NG Daily Chart - April 2022

NG Daily Chart – April 2022 (Previous NG Article, Seeking Alpha Premium)

Q2 Results

NovaGold released its Q2 results in late June, reporting that its drill program was ahead of schedule, with 24,000 meters completed of a planned 34,000 meters. The program aims to tighten up drill spacing to inform geologic modeling for a new Feasibility Study (subject to board approval) and in-pit/ex-pit exploration. Notably, this was the largest drill program in 10 years for the mammoth-sized Alaskan project shared with Barrick (GOLD). This isn’t at all that surprising following the phenomenal intercepts reported last year, which included the following highlight hits:

  • 92.0 meters at 7.8 grams per tonne gold
  • 41.0 meters at 10.5 grams per tonne gold
  • 47.8 meters at 9.0 grams per tonne gold
  • 57.3 meters at 6.9 grams per tonne gold
  • 24.4 meters at 14.7 grams per tonne gold

2022 Drill Program - ACMA/Lewis Deposits

2022 Drill Program – ACMA/Lewis Deposits (Company Presentation)

As it stands, there remains considerable upside below the Lewis and ACMA pits, potentially pushing the reserve closer to 40 million ounces of gold (100% basis) from ~33.8 million ounces currently. This is in addition to the significant upside from a near-deposit standpoint, with ACMA and Lewis representing only 3 kilometers of an 8-kilometer mineralized belt. Importantly, this area of focus where there are multiple targets (Ophir, Dome, Quartz, Snow, Queen, Far Side) ignores the remaining 90% of the land package. Hence, this project could ultimately host 45+ million ounces of gold reserves (~22.5 million attributable to NovaGold) with the addition of another near-deposit or regional discovery.

Donlin Project Reserves

Donlin Project Reserves (Company Presentation)

Given the Donlin Project’s size and grades, it’s no surprise that it has industry-leading project economics, with it expected to produce ~1.4 million ounces of gold per annum at costs below $650/oz (first ten years).

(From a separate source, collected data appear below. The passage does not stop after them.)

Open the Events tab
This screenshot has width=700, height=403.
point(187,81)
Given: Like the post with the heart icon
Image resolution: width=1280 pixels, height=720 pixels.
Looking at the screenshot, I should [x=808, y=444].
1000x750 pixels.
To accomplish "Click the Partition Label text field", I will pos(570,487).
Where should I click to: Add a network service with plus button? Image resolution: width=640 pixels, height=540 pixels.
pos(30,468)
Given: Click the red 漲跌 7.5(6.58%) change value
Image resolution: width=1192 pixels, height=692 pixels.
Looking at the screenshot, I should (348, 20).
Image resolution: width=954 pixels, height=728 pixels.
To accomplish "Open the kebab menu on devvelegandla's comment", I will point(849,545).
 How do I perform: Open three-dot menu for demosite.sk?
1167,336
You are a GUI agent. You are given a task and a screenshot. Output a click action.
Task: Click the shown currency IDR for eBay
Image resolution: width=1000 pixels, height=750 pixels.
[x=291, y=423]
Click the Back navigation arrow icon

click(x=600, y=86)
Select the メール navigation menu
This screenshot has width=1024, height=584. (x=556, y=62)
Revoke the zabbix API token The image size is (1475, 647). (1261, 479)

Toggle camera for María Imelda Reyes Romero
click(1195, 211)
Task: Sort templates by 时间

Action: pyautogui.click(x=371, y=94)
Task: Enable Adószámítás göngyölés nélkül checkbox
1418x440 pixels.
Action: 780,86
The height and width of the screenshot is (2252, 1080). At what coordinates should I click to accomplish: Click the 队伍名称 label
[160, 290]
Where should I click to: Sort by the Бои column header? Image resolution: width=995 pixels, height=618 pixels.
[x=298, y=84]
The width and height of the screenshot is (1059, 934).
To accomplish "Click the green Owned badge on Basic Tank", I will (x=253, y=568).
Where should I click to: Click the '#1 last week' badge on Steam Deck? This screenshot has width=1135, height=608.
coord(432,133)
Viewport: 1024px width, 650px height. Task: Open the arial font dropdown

This incredible future potential for NovaGold (50% owner) explains the allure of the stock, with this sub-$2.0 billion company having the possibility to have an attributable production profile similar to that of Detour Lake, which boasts this production profile on a 100% basis. That said, the one drawback of the project is that it’s remote, 450 kilometers west of Anchorage and 250 kilometers east of Bethel. The result is no rail or road access with personnel and supplies transported by air.

Undeveloped Gold Projects - Projected Production Profile & All-in Sustaining Costs

Undeveloped Gold Projects – Projected Production Profile & All-in Sustaining Costs (Company Filings, Author’s Chart)

Capex & Recent Developments

Given the project’s remote location (500-kilometer natural gas pipeline with a 14-inch diameter needed for power) and its scale (a planned throughout rate of ~53,000 tonnes per day), building Donlin won’t be cheap. In fact, upfront capex was estimated at $7.4 billion in the most recent Technical Report completed in 2021. However, those who dig through this report will see that the capital cost estimate was based on updated Q1 2020 pricing applied to engineering designs and material take-offs from the previous 2011 study. This means the study included limited adjustments for inflationary pressures (H2 2020-H2 2022).

Investors following the sector closely will know that Argonaut (OTCPK:ARNGF) has seen a 60% plus capex blowout at Magino, and IAMGOLD (IAG) has seen capex more than double from initial estimates at Cote, initially estimated at just $1.15 billion. These are two extreme examples (exacerbated by recent strikes), and I would not expect a capex blowout of this magnitude at Donlin (assuming a positive construction decision), which has a relatively large contingency of $1.11 billion. In addition, these two companies have consistently overpromised and underdelivered to the point that their initial estimates should not have been trusted.

Donlin Project Capital Costs

Donlin Project Capital Costs (Company Report)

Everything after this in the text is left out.